Foto: Nina de Pádua com Claudia Magno em cena de
"Menino do Rio" (1982), de Antonio Calmon



O teatro sempre foi um espaço revelador de talentos, exportando atores e atrizes para a televisão e o cinema. Nos anos 70, a cena carioca foi sacudida pela turma irreverente do ‘Asdrúbal Trouxe o Trombone’, com nomes como Patrícia Travassos, Regina Casé e Luiz Fernando Guimarães. E esse grupo também abrigou/confirmou o talento de Nina de Pádua.

Antes do ‘Asdrúbal Trouxe o Trombone’, Nina de Pádua participou da montagem censurada – e que não foi à cena – de ‘Calabar’, de Chico Buarque, em 1973. A atriz chega ao cinema em 1981, interpretando a possessiva Letícia, jovem apaixonada pela personagem de Lucélia Santos em ‘Engraçadinha’, bela adaptação cinematográfica do folhetim de Nelson Rodrigues dirigida por Haroldo Marinho Barbosa. O cinema seduz a atriz, que emenda um filme atrás do outro durante a década de 80. Nas novelas chega por último, estreando em ‘Eu Prometo’, de Janete Clair – finalizada por Glória Perez, após a morte da autora.
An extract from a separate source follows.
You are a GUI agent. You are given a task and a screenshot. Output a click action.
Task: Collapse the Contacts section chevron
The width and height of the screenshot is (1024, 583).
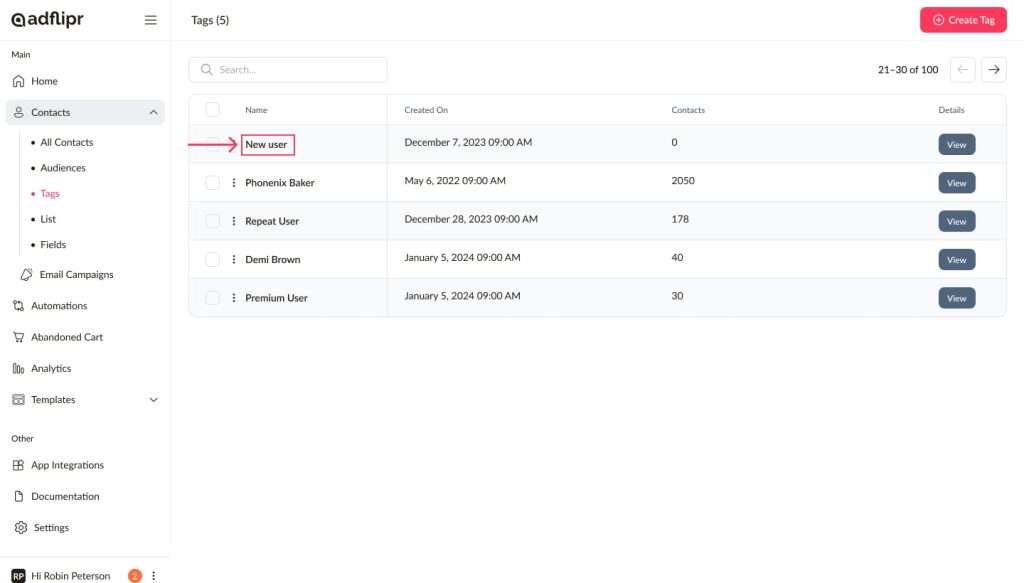click(153, 113)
Depois de várias novelas, a atriz anda ausente do gênero, atuando mais em programas humorísticos como o ‘Zorra Total’.

Nina de Pádua transitou pelo cinema juvenil – ‘Menino do Rio’; pelo ‘terrir’ (terror + rir), de Ivan Cardoso – “O Segredo da Múmia’; pelos dramas ‘Avaeté – A Semente da Vingaça’, de Zelito Viana e ‘Noite’, de Gilberto Loureiro; e pelo cinema autoral de Rogérgio Sganzerla em ‘Nem Tudo É Verdade’. Marca presença com sua bela voz em dois filmes ‘Aqueles Dois’ e no curta ‘Obscenidades’. Seu último filme até agora é o impactante ‘Como Nascem os Anjos’, de 1996, dirigido por Murilo Salles.
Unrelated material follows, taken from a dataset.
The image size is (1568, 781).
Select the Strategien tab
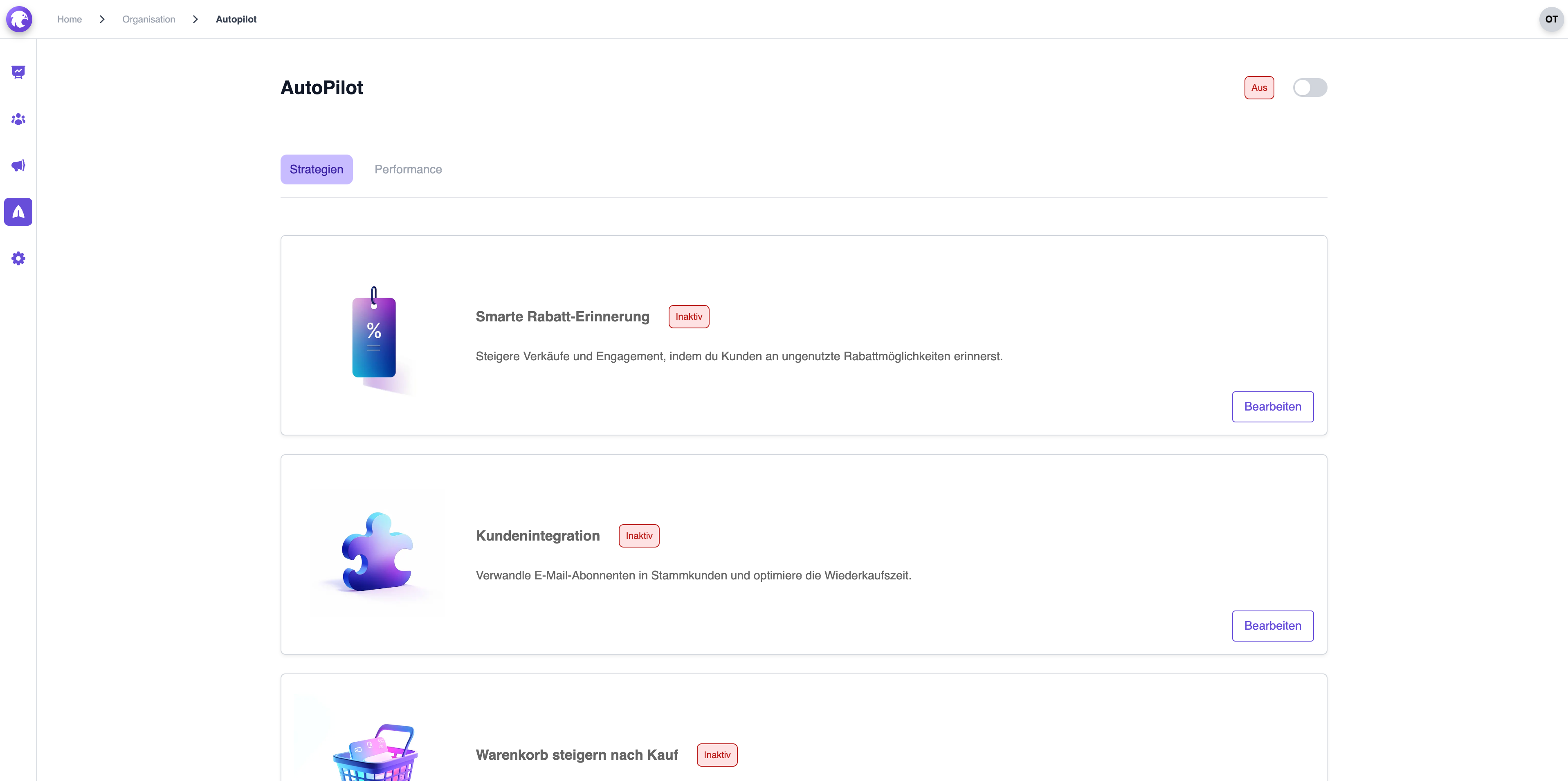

 - ‘Engraçadinha’ (1981) de Haroldo Marinho Barbosa;
- ‘O Segredo da Múmia’ (1982), de Ivan Cardoso;
- ‘Menino do Rio’ (1982), de Antonio Calmon;
- `Verão’ (1983), curta de Wilson Barros;

- ‘Me Beija’ (1984), de Werner Schunemann;
- ‘Avaeté – Semente da Vingança’ (1985), de Zelito Viana;
- ‘Noite’ (1985), de Gilberto Loureiro;
- ‘Aqueles Dois’ (1985), de Sérgio Amon;
- ‘Obscenidades’ (1986), curta de de Roberto Henkin;
- ‘Nem Tudo É Verdade’ (1986), de Rogério Sganzerla;
- ‘Eternamente Pagu’ (1987), de Norma Bengell;
- ‘Como Nascem os Anjos’ (1996), de Murilo Salles.